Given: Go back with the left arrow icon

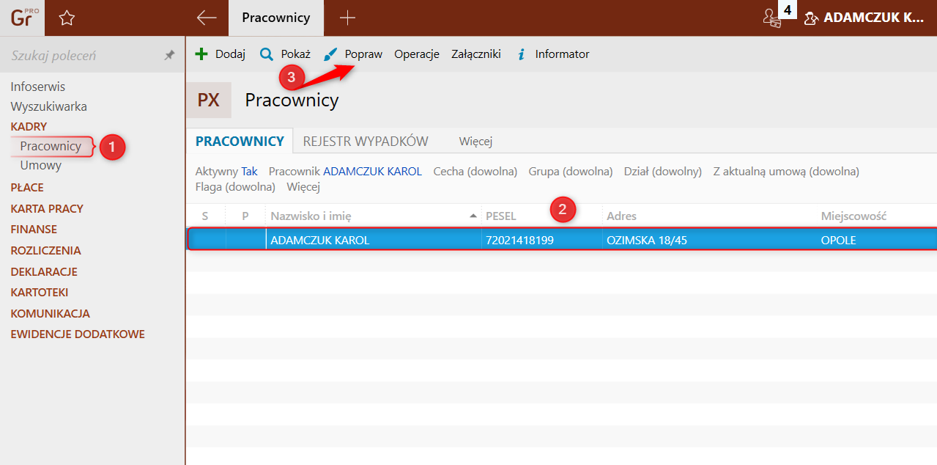Looking at the screenshot, I should click(x=207, y=18).
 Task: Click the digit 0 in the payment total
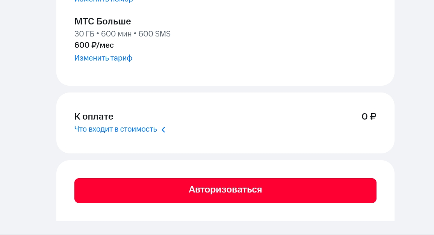(x=365, y=117)
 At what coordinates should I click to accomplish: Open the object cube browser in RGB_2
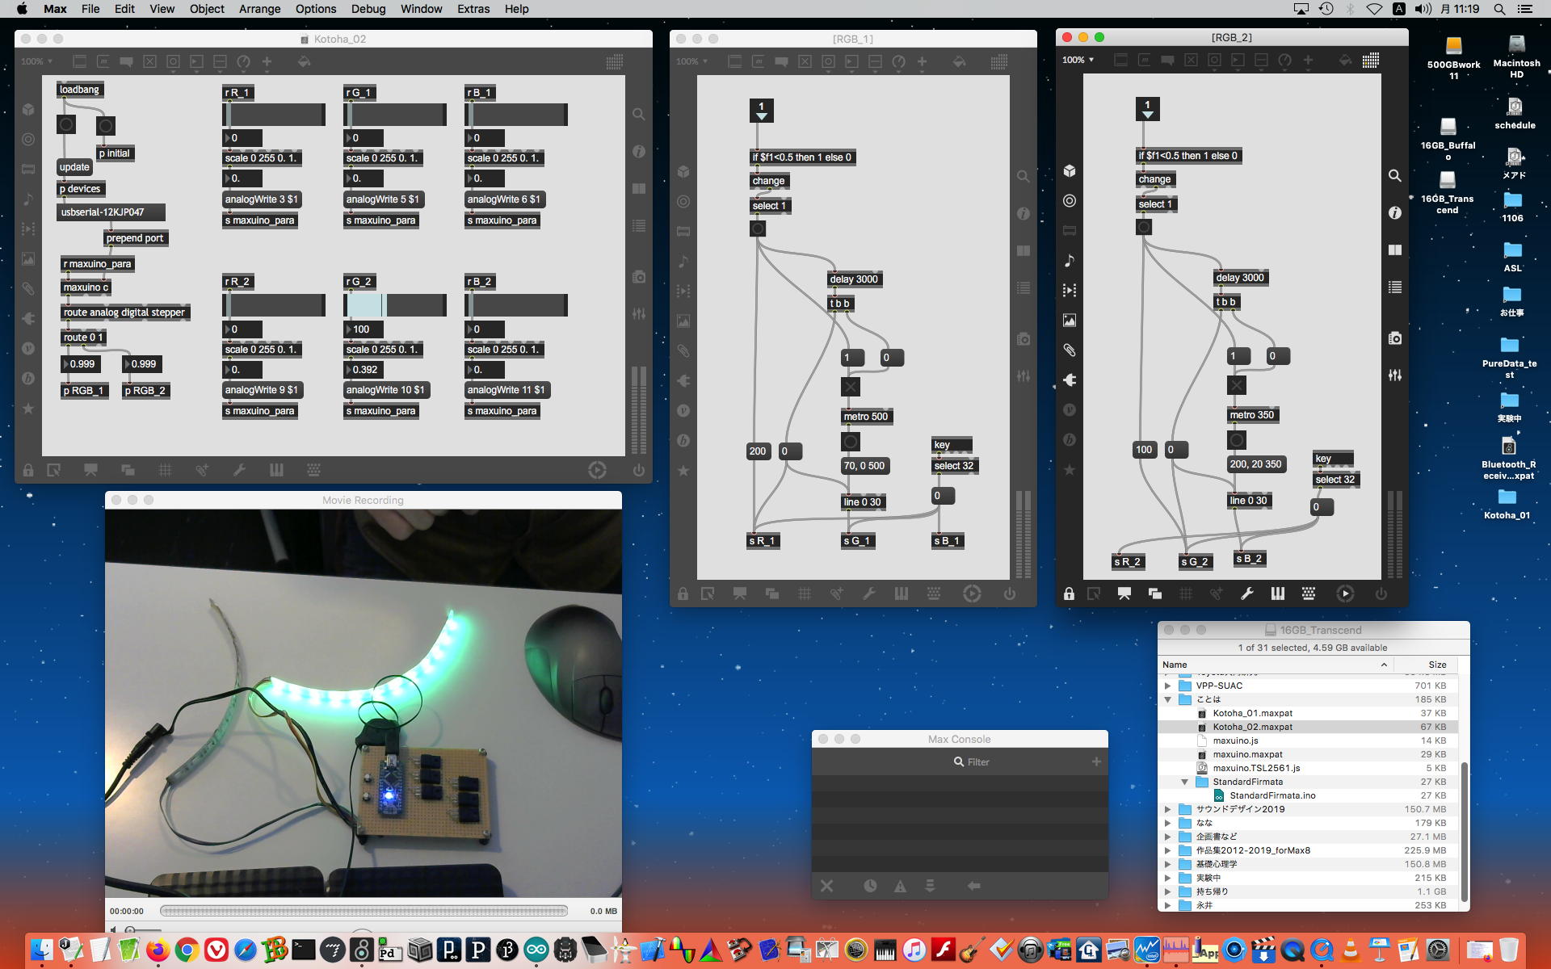tap(1070, 171)
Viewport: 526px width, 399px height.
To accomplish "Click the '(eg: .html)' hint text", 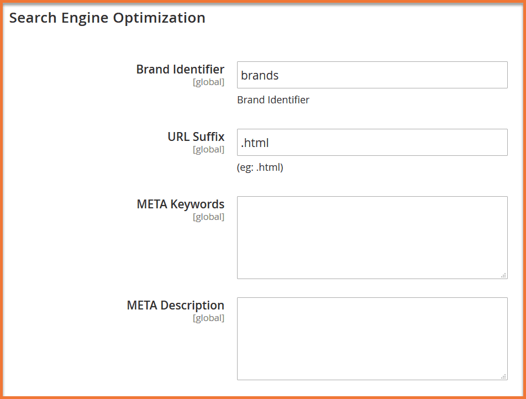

_DIRECTIONS FOR THIS TASK_: Please repeat every one of the entries above verbatim, omitting the pictures.

_RESPONSE TO THIS EXERCISE_:
Given: Go back with the left arrow icon

Looking at the screenshot, I should click(x=207, y=18).
 Task: Click the digit 0 in the payment total
(x=365, y=117)
 At what coordinates should I click to accomplish: Open the object cube browser in RGB_2
tap(1070, 171)
Viewport: 526px width, 399px height.
To accomplish "Click the '(eg: .html)' hint text", 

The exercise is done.